We Speak Spanish - Se Habla Español
We offer On-Site Support and / or Virtual Support with a Live Standards Expert
dedicated to your organization at your convenience.
Information Security Management Systems and Cybersecurity
A successful ISO 27001 project will require your company’s commitment to provide resources and complete goals and homework which arise as the result of the workshops shown in the menu below. Registration through a third-party registrar cannot be achieved without it. Generally, nine to twelve months is the norm for completing ISO 27001 Implementation, although it can be accomplished in six months. WCH cannot stress enough how important it is for your company to commit to the project in order to be successful.
It is possible to implement several standards at the same time. For example: ISO 9001 and ISO 27001 can be implemented simultaneously. It is even possible to add ISO 45001.
The following menu is representative of the consulting services that may be provided during an implementation project.
It is also possible to request any of these services separately on an as needed basis.
ISO 27001 Gap Analysis
On-site visit to review current documents and processes, and to determine gaps between same and the requirements of The Standard.

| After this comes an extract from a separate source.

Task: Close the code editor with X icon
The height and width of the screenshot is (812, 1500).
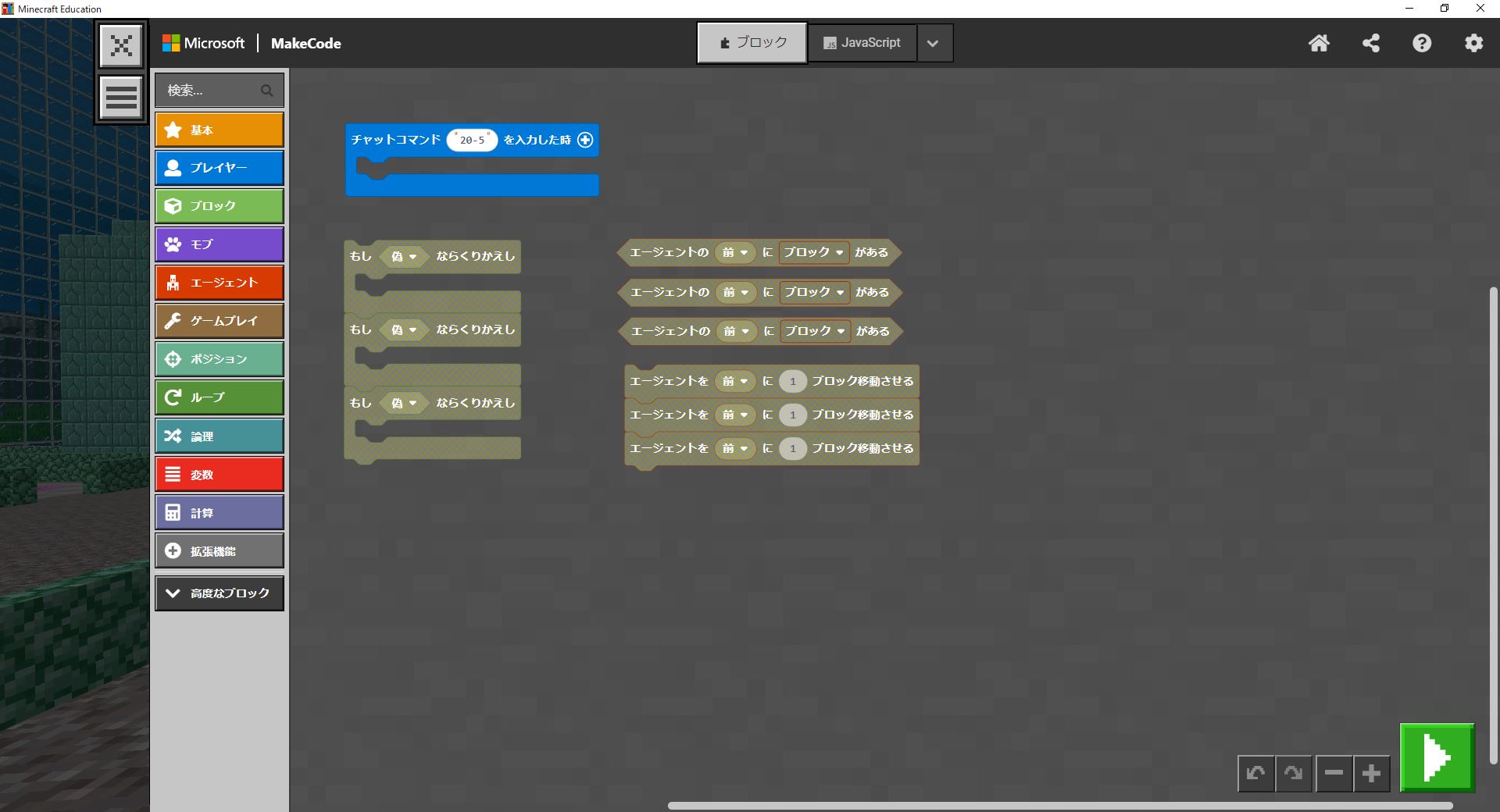Action: tap(121, 46)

ISO 27001 Kick-off Meeting / Management Presentation
Staff Meeting to determine all processes in the organization and responsibilities for each.
The Presentation will focus on MANAGEMENT RESPONSIBILITY and COMMITMENT, which is essential for success of the Management System.

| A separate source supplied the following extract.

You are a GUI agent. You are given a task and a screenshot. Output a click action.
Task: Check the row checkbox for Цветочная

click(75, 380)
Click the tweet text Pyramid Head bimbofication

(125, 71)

Review / Establish the company's Policy and Objectives.
ISO 27001 Top Level Manual
Development / editing of a manual that establishes policies for all required elements of The Standard. There are items that need to be recorded in a centralized location. WCH believes the Manual is a good vehicle for accomplishing this. Additionally, in most companies, WCH finds that customers request a copy of the Manual in their "Supplier Surveys."
ISO 27001Procedure Development
Drafting the first version of flowcharts for all required processes (usually between 10 & 20), and ensuring the company can issue procedures to the system. Procedures will be developed in flowchart format using Microsoft Word. Where possible, the company’s existing documentation will be used and / or modified as necessary.
A meeting with the appropriate employees will be scheduled to draft the procedure or process. A second meeting may be held after each participant has had an opportunity to review the draft version. Changes required will be incorporated into the procedure or process before final review and approval.
ISO 27001 Coaching and Consulting
On an as needed basis the WCH consultant will observe procedure steps and tasks, provide suggestions, and answer questions to ensure procedural documentation and corresponding actions taken by employees are mirror images.
ISO 27001 Employee Understanding & Awareness Training
WCH will provide all employees with a basic overview of the system, the Standard requirements, their responsibilities and what to expect when the registrar conducts the Registration Audit.
ISO 27001 Internal Auditor Training
A sound auditing program is vital to the health and continual improvement of the Management System. Internal System Auditors will be trained in the requirements of The Standard and process auditing techniques.
ISO 27001 Second Party Internal Audit
In lieu of Internal Auditor Training, WCH Professional Services provides qualified Internal Audit support, performing value-added audits in a cost- and time- efficient manner.
ISO 27001 Management Review Support
WCH will provide guidance and instruction so that the company can hold a Management Review meeting independently. WCH will review meeting minutes and provide any additional instruction / comment post-meeting. WCH can also provide additional support to mentor the company’s first annual Management Review meeting.
ISO 27001 Registration Audit Support
WCH can attend one day of Stage 1 of the Registration Audit and also work with the company to address any concerns that the Registration Auditor brings to light during Stage 1. It is also possible for WCH to attend Stage 2, if requested.
ISO 27001 Registrar Selection
WCH may assist in the identification and selection of a “partner” Registrar company as well as an effective Auditor from the selected company.